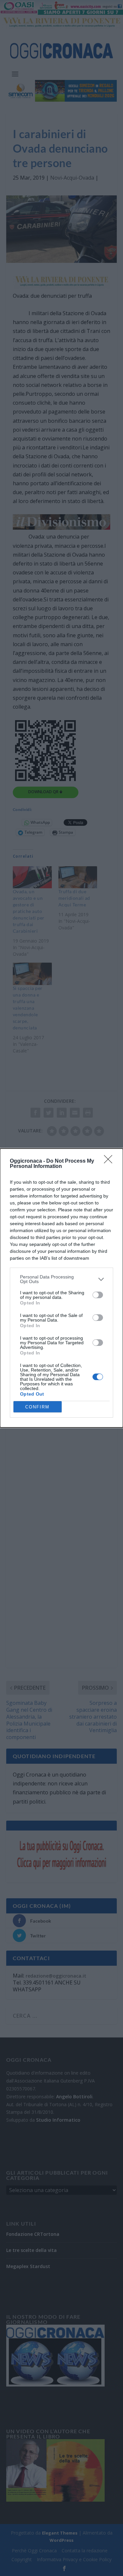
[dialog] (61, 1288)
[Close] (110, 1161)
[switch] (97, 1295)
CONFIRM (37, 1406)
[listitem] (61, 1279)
* * *
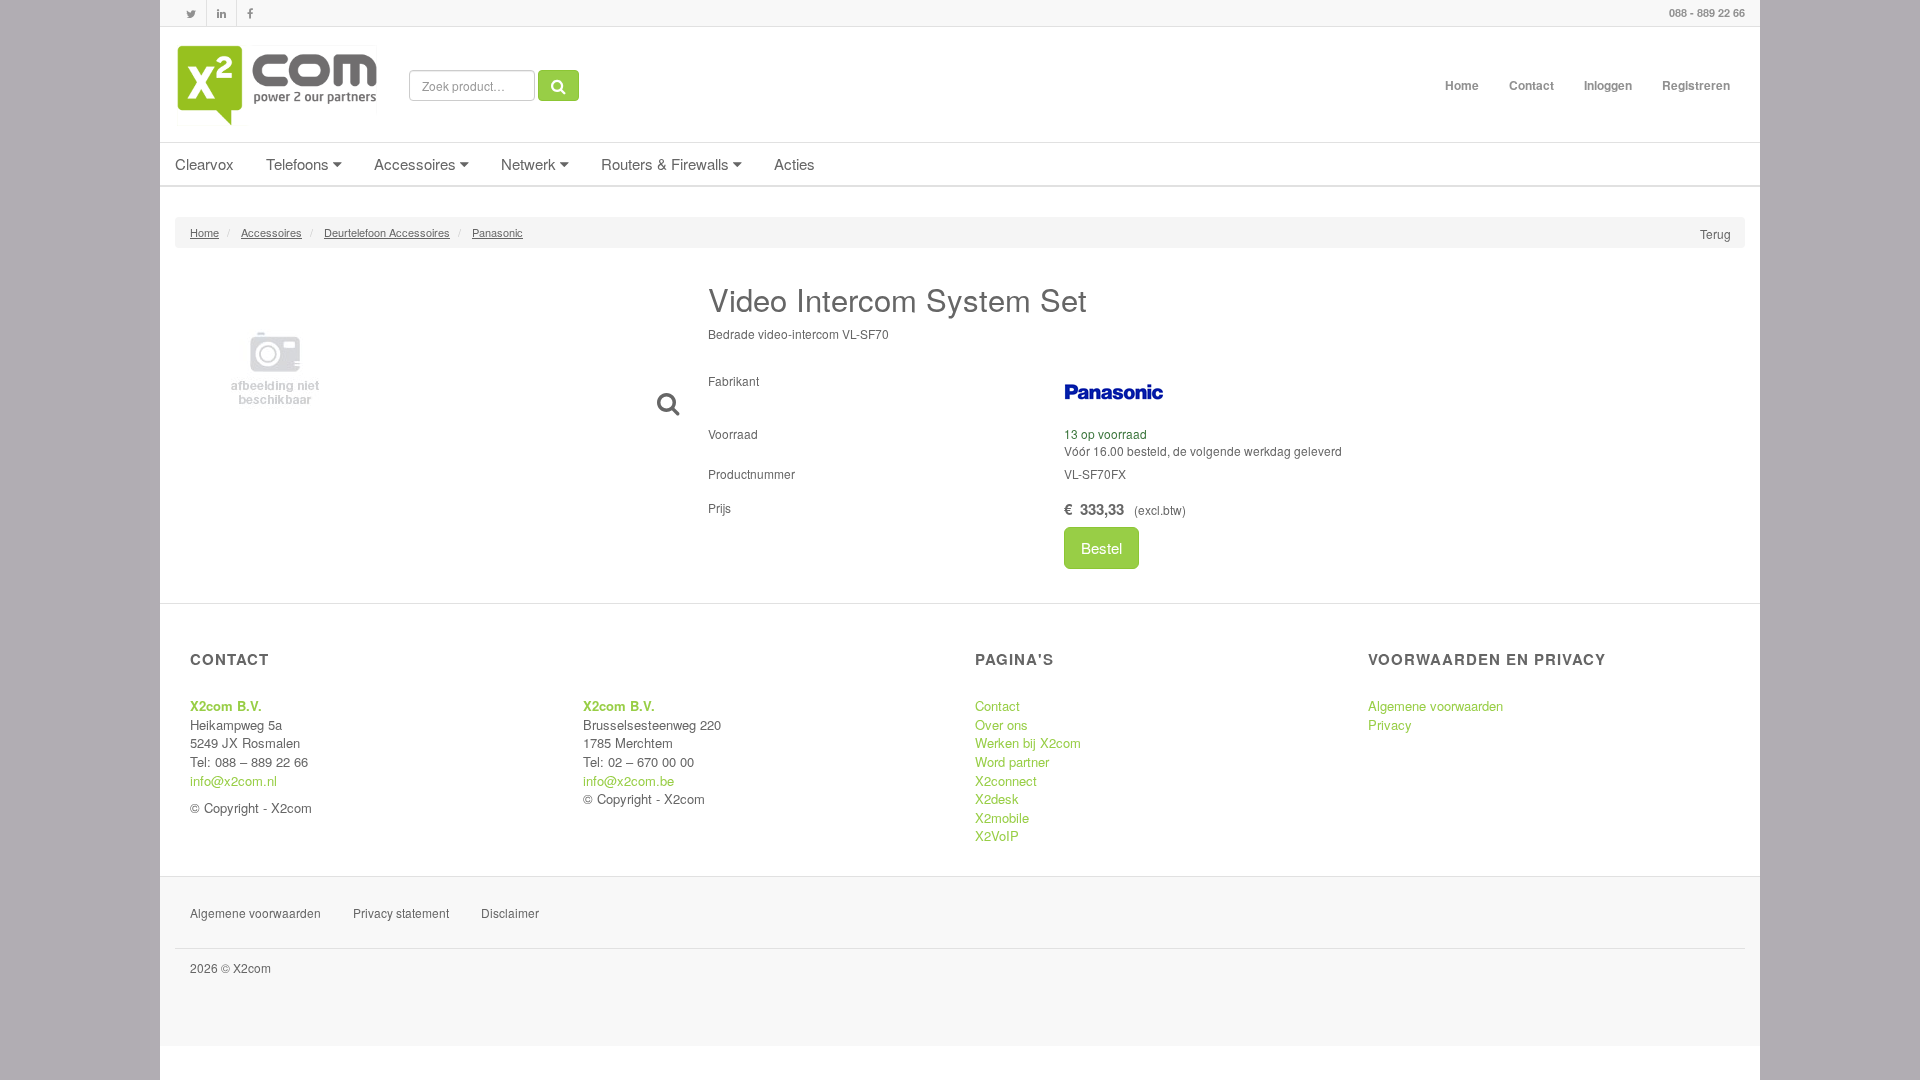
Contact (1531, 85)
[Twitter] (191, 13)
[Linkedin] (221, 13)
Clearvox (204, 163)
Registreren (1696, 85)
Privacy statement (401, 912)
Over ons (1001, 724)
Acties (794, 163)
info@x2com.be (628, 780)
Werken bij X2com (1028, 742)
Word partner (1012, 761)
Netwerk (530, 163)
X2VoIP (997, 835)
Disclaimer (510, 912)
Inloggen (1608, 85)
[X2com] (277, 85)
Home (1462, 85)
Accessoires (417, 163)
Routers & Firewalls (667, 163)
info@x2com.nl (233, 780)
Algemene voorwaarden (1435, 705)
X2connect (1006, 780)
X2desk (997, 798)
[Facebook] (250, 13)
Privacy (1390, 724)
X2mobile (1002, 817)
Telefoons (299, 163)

Prompt
Keeping every character as it is, restate the lines above that run from the line with "Home (1462, 85)" through the line with "Telefoons (299, 163)", both included, and nothing else.

Answer to this task
Home (1462, 85)
Accessoires (417, 163)
Routers & Firewalls (667, 163)
info@x2com.nl (233, 780)
Algemene voorwaarden (1435, 705)
X2connect (1006, 780)
X2desk (997, 798)
[Facebook] (250, 13)
Privacy (1390, 724)
X2mobile (1002, 817)
Telefoons (299, 163)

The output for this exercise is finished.